Глава двадцать первая
В сентябре наступили первые холодные ночи, потом и дни стали холодные, и на деревьях в парке начали желтеть листья, и мы поняли, что лето прошло. На фронте дела шли очень плохо, и Сан-Габриеле все не удавалось взять. На плато Баинзицца боев уже не было, а к середине месяца прекратились бои и под Сан-Габриеле. Взять его так и не удалось. Этторе уехал на фронт. Лошадей увезли в Рим, и скачек больше не было. Кроуэлл тоже уехал в Рим, откуда должен был эвакуироваться в Америку. В городе два раза вспыхивали антивоенные бунты, и в Турине тоже были серьезные беспорядки. Один английский майор сказал мне в клубе, что итальянцы потеряли полтораста тысяч человек на плато Баинзицца и под Сан-Габриеле. Он сказал, что, кроме того, они сорок тысяч потеряли на Карсо. Мы выпили, и он разговорился. Он сказал, что в этом году уже не будет боев и что итальянцы откусили больше, чем могли проглотить. Он сказал, что наступление во Фландрии обернулось скверно. Если и дальше будут так же мало беречь людей, как в эту осень, то союзники через год выдохнутся. Он сказал, что мы все уже выдохлись, но что это ничего до тех пор, пока мы сами этого не знаем. Мы все выдохлись. Вся штука в том, чтоб не признавать этого. Та страна, которая последней поймет, что она выдохлась, выиграет войну. Мы выпили еще. Не из штаба ли я? Нет. А он – да. Все чушь. Мы сидели вдвоем, развалившись на одном из больших кожаных диванов клуба. Сапоги у него были из матовой кожи и тщательно начищены. Это были роскошные сапоги. Он сказал, что все чушь. У всех на уме только дивизии и пополнения. Грызутся из-за дивизий, а как получат их, так сейчас и угробят. Все выдохлись. Победа все время за немцами. Вот это, черт подери, солдаты! Старый гунн, вот это солдат. Но и они выдохлись тоже. Мы все выдохлись. Я спросил про русских. Он сказал, что и они уже выдохлись. Я скоро сам увижу, что они выдохлись. Да и австрийцы выдохлись тоже. Вот если бы им получить несколько дивизий гуннов, тогда бы они справились. Думает ли он, что они перейдут в наступление этой осенью? Конечно, да. Итальянцы выдохлись. Все знают, что они выдохлись. Старый гунн пройдет через Трентино и перережет у Виченцы железнодорожное сообщение, – вот наши итальянцы и готовы. Австрийцы уже пробовали это в шестнадцатом, сказал я. Но без немцев. Верно, сказал я. Но они вряд ли пойдут на это, сказал он. Это слишком просто. Они придумают что-нибудь посложнее и на этом окончательно выдохнутся. Мне пора, сказал я. Пора возвращаться в госпиталь.

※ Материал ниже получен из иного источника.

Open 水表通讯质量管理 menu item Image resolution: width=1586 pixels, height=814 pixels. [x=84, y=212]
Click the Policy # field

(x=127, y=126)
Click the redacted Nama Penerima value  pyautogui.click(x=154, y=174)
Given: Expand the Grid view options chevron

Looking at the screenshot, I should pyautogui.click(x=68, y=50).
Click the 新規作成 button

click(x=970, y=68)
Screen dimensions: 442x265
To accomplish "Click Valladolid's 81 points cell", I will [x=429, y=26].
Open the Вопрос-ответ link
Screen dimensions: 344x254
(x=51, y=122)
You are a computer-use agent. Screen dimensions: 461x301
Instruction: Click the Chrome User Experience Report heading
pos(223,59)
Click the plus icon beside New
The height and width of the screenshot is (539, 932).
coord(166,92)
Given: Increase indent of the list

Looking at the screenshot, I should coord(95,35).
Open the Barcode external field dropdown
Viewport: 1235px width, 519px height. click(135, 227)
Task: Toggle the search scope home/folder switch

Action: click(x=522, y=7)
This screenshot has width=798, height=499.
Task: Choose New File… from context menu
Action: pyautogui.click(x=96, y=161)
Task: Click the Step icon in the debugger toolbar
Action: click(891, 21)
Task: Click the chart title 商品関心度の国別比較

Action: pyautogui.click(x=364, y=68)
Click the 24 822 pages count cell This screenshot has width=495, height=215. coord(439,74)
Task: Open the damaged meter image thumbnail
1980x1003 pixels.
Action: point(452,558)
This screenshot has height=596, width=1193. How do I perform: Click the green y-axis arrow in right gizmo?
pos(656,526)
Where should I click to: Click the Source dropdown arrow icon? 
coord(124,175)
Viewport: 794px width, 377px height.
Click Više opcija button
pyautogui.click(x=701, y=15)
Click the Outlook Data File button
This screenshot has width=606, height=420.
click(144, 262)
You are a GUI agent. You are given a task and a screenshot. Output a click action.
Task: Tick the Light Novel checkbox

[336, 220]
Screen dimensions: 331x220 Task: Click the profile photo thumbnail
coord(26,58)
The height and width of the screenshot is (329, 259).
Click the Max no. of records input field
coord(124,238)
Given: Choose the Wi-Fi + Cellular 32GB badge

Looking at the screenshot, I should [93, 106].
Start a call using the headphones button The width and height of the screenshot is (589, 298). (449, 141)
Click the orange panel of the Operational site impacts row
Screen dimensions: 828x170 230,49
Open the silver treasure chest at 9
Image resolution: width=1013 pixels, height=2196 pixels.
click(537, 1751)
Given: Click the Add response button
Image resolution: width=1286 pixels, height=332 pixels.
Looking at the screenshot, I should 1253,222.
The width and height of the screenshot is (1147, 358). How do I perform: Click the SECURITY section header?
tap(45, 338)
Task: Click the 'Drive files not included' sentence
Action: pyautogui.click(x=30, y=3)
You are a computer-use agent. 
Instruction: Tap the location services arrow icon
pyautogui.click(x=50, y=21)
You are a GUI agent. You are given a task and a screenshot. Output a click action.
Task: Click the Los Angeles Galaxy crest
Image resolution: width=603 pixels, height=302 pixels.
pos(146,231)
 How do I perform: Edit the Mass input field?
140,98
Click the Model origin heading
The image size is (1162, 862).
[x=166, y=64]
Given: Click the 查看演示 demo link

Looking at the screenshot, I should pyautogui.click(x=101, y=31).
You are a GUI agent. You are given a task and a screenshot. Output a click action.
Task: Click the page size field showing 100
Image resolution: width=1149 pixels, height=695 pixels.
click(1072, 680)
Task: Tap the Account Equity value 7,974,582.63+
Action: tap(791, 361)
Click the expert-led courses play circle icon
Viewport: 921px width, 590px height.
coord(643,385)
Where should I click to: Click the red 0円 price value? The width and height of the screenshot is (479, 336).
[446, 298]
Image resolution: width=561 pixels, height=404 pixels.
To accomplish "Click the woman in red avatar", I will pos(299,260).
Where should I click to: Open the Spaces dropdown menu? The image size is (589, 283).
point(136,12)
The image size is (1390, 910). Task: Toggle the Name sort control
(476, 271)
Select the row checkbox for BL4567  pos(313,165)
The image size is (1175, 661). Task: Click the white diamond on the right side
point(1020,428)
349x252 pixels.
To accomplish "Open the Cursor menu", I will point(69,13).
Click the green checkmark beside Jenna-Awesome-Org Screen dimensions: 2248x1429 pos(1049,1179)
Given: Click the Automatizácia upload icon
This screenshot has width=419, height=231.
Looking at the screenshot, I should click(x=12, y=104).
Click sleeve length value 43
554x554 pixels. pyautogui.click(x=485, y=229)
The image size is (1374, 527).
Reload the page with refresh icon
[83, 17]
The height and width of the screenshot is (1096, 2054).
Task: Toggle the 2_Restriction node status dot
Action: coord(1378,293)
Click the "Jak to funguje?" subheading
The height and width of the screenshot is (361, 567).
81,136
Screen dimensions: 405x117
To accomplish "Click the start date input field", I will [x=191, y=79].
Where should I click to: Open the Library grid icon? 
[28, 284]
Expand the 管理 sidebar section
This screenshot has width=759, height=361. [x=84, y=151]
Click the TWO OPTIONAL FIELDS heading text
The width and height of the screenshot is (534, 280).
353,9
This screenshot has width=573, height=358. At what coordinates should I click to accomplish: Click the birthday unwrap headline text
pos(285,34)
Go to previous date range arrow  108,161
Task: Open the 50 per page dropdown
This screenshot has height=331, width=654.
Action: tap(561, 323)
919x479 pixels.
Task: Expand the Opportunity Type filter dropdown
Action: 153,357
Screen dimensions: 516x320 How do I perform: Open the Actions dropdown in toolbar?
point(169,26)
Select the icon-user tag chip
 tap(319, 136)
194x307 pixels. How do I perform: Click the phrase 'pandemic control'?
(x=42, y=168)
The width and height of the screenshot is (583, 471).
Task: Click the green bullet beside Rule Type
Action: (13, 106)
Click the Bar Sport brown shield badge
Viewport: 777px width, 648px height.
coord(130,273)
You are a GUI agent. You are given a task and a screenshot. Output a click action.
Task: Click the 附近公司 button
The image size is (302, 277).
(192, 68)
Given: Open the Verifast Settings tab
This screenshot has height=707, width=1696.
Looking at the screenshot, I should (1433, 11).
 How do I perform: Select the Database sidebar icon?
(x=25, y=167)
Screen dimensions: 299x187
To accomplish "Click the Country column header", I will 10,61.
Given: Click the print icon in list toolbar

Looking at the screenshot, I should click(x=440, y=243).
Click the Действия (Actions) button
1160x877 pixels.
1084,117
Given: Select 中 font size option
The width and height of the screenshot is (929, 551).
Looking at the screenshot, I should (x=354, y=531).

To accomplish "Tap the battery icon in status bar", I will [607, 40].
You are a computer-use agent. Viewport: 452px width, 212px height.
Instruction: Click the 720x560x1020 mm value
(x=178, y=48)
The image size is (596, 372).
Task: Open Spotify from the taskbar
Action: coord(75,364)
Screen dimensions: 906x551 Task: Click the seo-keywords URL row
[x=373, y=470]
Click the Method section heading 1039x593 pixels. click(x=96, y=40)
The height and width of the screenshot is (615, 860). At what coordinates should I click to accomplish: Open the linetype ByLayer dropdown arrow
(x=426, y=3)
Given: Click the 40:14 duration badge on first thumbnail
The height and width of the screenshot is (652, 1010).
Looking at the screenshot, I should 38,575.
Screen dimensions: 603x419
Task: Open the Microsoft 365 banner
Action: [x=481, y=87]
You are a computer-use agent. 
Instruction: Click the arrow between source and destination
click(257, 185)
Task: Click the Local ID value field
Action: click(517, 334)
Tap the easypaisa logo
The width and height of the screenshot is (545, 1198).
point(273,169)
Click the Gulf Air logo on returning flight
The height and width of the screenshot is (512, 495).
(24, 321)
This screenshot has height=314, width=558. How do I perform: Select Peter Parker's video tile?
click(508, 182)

– До свидания, – сказал он. Потом весело: – Всяческих благ. – Пессимизм его суждений находился в резком противоречии с его веселым нравом.
Я зашел в парикмахерскую и побрился, а потом пошел в госпиталь. Моя нога к этому времени уже поправилась настолько, что большего пока нельзя было ожидать. Три дня назад я был на освидетельствовании. Мне оставалось лишь несколько процедур, чтобы закончить курс лечения в Ospedale Maggiore, и я шел по переулку, стараясь не хромать. Под навесом старик вырезывал силуэты. Я остановился посмотреть. Две девушки стояли перед ним, и он вырезывал их силуэты вместе, поглядывая на них, откинув голову набок и очень быстро двигая ножницами. Девушки хихикали. Он показал мне силуэты, прежде чем наклеить их на белую бумагу и передать девушкам.
– Что, хороши? – сказал он. – Не угодно ли вам, tenente?
Девушки ушли, рассматривая свои силуэты и смеясь. Обе были хорошенькие. Одна из них служила в закусочной напротив госпиталя.
– Пожалуй, – сказал я.
– Только снимите кепи.
– Нет. В кепи.
– Так будет хуже, – сказал старик. – Впрочем, – его лицо прояснилось, – так будет воинственнее.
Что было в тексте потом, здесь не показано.